- _TASK DETAILS_
For each line below that holds "will", return the line as it stands.

(Saved entries)
----
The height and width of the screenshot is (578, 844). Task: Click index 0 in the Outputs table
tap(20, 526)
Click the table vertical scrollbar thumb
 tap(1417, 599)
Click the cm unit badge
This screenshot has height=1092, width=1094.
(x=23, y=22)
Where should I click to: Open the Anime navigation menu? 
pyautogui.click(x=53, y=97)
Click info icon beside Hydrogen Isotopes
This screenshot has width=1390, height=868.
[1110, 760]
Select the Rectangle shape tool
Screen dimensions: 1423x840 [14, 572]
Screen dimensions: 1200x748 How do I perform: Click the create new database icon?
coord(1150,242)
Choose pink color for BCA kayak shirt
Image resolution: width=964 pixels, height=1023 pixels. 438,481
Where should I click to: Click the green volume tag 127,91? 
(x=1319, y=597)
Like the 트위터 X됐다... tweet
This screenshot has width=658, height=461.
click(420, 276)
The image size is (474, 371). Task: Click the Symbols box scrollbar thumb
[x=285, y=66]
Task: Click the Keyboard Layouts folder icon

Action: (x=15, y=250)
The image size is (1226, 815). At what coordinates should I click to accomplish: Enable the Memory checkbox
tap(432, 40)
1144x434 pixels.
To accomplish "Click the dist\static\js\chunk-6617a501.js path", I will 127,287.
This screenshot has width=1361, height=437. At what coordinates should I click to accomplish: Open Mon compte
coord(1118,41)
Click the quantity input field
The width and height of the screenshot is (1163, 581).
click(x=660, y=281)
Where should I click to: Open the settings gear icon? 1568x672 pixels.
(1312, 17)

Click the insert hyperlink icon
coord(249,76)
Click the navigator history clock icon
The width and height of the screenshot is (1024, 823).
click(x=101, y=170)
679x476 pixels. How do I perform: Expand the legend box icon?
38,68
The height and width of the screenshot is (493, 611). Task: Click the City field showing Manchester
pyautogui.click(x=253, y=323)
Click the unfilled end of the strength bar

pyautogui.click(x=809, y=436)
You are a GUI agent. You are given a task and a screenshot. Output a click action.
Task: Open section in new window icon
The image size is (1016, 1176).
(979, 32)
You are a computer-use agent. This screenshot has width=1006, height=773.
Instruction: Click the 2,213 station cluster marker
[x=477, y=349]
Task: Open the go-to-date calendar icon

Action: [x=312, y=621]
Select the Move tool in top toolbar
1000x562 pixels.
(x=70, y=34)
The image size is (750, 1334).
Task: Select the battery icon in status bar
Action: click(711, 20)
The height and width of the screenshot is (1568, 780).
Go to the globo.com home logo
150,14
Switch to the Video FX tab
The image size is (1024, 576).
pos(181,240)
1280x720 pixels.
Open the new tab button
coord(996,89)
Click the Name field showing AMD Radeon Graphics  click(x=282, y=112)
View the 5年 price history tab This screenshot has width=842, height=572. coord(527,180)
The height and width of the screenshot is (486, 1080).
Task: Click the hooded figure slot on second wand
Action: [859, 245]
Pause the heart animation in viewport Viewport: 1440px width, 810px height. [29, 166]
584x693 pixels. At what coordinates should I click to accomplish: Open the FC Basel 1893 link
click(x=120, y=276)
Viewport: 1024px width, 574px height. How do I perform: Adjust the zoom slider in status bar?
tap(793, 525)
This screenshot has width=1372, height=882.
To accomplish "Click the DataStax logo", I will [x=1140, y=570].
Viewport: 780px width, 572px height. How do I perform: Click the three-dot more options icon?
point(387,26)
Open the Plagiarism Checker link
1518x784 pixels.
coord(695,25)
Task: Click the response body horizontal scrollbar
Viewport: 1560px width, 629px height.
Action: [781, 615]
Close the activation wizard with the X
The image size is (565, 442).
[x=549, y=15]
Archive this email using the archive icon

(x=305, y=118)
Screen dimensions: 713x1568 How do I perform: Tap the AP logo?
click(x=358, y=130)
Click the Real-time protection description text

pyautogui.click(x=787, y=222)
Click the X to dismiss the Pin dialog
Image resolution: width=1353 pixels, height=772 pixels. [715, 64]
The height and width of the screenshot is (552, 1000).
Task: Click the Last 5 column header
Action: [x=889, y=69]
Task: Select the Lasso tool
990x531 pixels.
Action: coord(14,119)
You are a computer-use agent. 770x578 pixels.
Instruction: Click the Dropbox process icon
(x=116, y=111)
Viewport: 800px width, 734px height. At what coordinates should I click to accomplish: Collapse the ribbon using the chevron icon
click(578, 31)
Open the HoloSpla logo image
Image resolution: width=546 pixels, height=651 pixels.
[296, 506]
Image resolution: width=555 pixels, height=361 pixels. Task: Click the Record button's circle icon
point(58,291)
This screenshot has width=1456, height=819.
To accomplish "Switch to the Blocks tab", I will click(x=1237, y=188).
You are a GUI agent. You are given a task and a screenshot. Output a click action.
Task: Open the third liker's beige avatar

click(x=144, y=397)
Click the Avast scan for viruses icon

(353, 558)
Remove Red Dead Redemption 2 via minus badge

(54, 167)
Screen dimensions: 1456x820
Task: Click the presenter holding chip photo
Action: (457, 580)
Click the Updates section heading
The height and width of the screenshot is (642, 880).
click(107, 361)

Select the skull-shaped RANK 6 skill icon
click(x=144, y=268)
----
- _EXERCISE SOLUTION_
To accomplish "Click the dist\static\js\chunk-6617a501.js path", I will 127,287.
To accomplish "Click the DataStax logo", I will [x=1140, y=570].
To accomplish "Switch to the Blocks tab", I will click(x=1237, y=188).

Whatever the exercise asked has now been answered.